GIVEN INSTRUCTION — Locate each line of the entries that contains the word "should" and copy those lines. Match the case exactly.

SUPPLIED DATA —

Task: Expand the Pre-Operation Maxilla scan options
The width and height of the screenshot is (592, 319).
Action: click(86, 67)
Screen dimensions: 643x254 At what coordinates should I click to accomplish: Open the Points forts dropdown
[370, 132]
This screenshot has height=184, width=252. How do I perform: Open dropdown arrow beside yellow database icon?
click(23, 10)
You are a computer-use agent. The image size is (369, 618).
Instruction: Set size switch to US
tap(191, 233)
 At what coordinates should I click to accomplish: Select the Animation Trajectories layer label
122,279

...

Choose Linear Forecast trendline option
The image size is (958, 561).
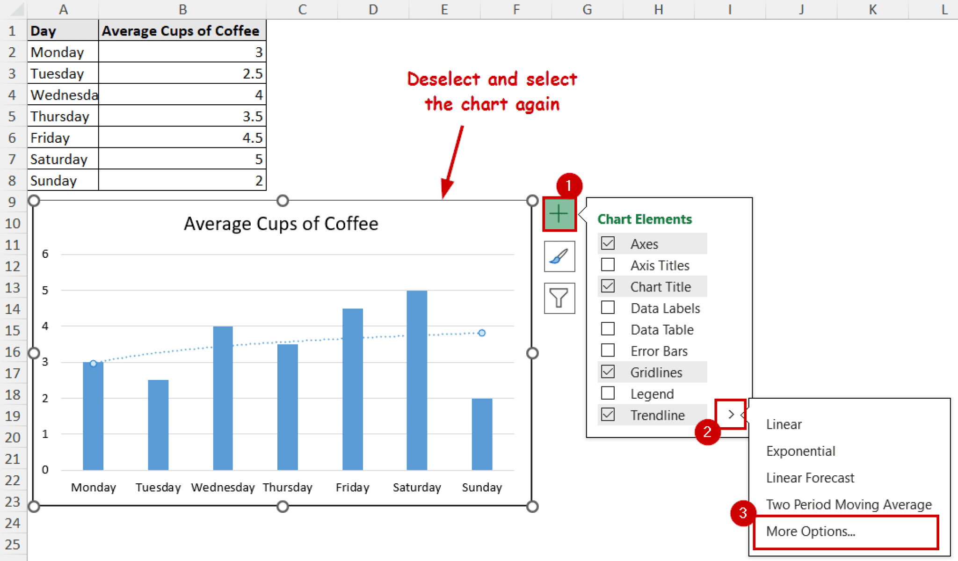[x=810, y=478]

FINISHED EXERCISE —
Screen dimensions: 643x254 At what coordinates should I click to accomplish: Open the Points forts dropdown
 At what coordinates should I click to accomplish: Select the Animation Trajectories layer label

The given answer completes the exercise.